Was she being one of those awful drooling mothers who smother children instead of letting them grow up free and unafraid? She spoke to the King, hoping he would forbid his son to go, but he said: ‘Well, dear, it’s true that adventures are good for people even when they are very young. Adventures can get into a person’s blood even if he doesn’t remember having them. And surely you trust the nurses?’

  Well, she did, of course. And she trusted the sailors who manned the ship – and sea air, as everybody knows, is terribly good for the lungs.

  So she agreed and had a little weep in her room, and the nurses took the baby aboard in his hand-woven rush basket with its lace-edged hood and settled him down for the voyage.

  Just before the ship was due to sail, the Queen rushed out of the palace, her face as white as chalk, and said: ‘No, no! Bring him back! I don’t want him to go!’

  But when she reached the harbour, she was too late. The ship was just a speck in the distance, and only the gulls echoed her tragic voice.

  Two

  Mrs Trottle was rich. She was so rich that she had eleven winter coats and five diamond necklaces and her bath had golden taps. Mr Trottle, her husband, was a banker and spent his days lending money to people who already had too much of it and refusing to lend it to people who needed it. The house the Trottles lived in was in the best part of London beside a beautiful park and not far from Buckingham Palace. It had an ordinary address but the tradesmen called it Trottle Towers because of the spiky railings that surrounded it and the statues in the garden and the flagpole.

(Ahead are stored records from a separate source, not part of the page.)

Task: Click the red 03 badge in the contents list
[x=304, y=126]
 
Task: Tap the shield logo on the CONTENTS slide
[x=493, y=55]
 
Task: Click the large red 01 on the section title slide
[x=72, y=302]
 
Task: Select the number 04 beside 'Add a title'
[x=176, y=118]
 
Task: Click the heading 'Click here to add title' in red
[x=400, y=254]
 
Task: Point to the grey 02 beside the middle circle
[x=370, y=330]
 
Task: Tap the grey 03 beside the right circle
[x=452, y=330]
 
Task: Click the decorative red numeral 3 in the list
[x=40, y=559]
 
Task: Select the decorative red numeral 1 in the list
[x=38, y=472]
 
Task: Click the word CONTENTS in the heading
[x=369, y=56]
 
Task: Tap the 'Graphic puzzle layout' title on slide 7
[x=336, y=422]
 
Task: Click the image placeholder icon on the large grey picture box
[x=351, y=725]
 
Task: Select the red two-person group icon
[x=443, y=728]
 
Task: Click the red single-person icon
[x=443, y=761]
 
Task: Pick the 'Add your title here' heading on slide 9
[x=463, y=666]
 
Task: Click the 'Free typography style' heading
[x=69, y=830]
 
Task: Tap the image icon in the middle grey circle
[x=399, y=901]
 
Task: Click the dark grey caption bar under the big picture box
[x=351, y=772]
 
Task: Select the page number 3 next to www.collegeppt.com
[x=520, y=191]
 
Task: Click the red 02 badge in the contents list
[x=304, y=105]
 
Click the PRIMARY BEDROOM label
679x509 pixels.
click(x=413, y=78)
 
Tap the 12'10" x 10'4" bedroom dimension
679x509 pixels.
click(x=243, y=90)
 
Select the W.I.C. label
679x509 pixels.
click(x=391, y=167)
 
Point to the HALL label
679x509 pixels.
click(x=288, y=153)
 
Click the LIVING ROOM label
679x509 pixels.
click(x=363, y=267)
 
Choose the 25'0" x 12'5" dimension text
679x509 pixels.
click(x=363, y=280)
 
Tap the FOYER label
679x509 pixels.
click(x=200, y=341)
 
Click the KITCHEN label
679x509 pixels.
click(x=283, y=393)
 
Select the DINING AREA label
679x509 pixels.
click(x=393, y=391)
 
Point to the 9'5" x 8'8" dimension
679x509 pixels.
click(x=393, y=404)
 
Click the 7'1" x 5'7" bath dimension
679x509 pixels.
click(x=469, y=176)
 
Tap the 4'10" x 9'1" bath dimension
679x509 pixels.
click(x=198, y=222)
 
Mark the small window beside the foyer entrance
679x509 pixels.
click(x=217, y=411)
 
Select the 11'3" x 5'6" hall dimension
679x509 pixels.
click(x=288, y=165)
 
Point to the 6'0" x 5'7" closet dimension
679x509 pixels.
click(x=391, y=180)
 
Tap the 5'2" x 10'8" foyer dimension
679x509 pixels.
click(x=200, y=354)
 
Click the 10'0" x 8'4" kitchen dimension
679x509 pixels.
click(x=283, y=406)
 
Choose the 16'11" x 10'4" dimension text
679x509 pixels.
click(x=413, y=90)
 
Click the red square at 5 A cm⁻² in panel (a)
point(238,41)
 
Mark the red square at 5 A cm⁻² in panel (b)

  Although Larina Trottle was perfectly strong and well and Landon Trottle kept fit by hiring a man to pummel him in his private gym, the Trottles had no less than five servants to wait on them: a butler, a cook, a chauffeur, a housemaid and a gardener. They had three cars and seven portable telephones which Mr Trottle sat on sometimes by mistake, and a hunting lodge in Scotland where he went to shoot deer, and a beach house in the South of France with a flat roof on which Mrs Trottle lay with nothing on so as to get a sun tan which was not a pleasant sight.